Although she wasn’t trained as a professional photographer, her work vividly captures the expressions of the characters at the time the pictures are taken. Having worked as a nanny, housekeeper, and caregiver all her life, she always went outside with a camera whenever she had time and took pictures of people who came into her eyes, and as a result, her photos contain all the exquisite moments of ordinary people. The photos of streets taken by Vivian Maier are like theaters with ordinary people as actors. Her photo shows the irony of the streets where the kindness of the world and tragedies exist at the same time.

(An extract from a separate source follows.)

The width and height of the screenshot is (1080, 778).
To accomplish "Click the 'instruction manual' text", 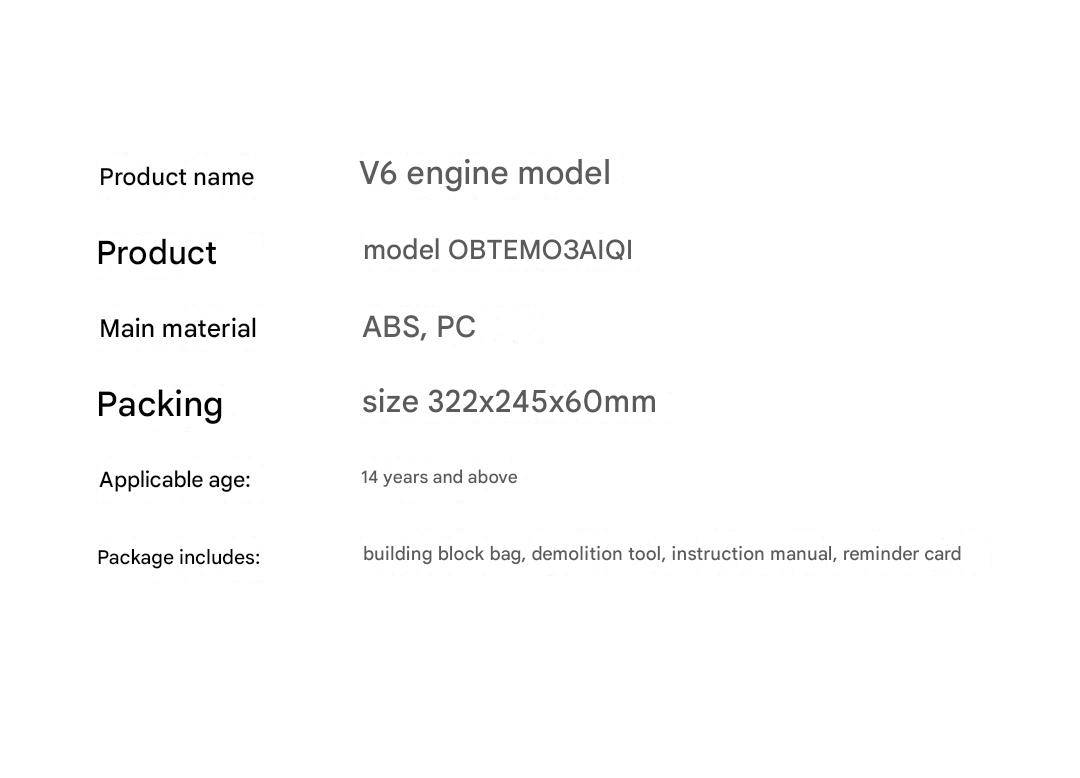I will (752, 554).
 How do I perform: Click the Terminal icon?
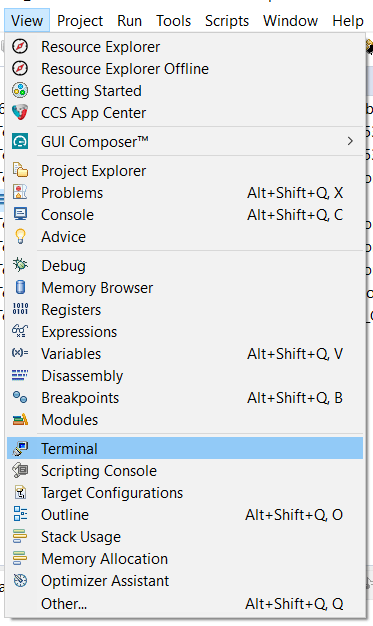[20, 448]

After Vivian Maier's photo was released to the world, numerous books and documentaries have been published about her. However, since she lived such a private life, the only way to know more about Meyer is to hear from the people that barely remember her, and above all, the photos that she took herself. If this exhibition makes you more interested, I recommend you to read her biography, "Vivian Maier: Developing the Unknown Life of a Nanny Photographer."
Through her works we can see the humorous street people, urban landscapes showing geometric beauty, compassionate gaze towards the marginalized and vulnerable, and unique self-portraits. Her photos, which captured all of this with perfect composition and timing, exude a strange charm. This exhibition gives visitors the pleasure of imagining the story behind it through photos that exquisitely capture vivid emotions and gestures that they usually miss in their lives and inferring what kind of street photographers might have been who focused on the vitality of people living different lives.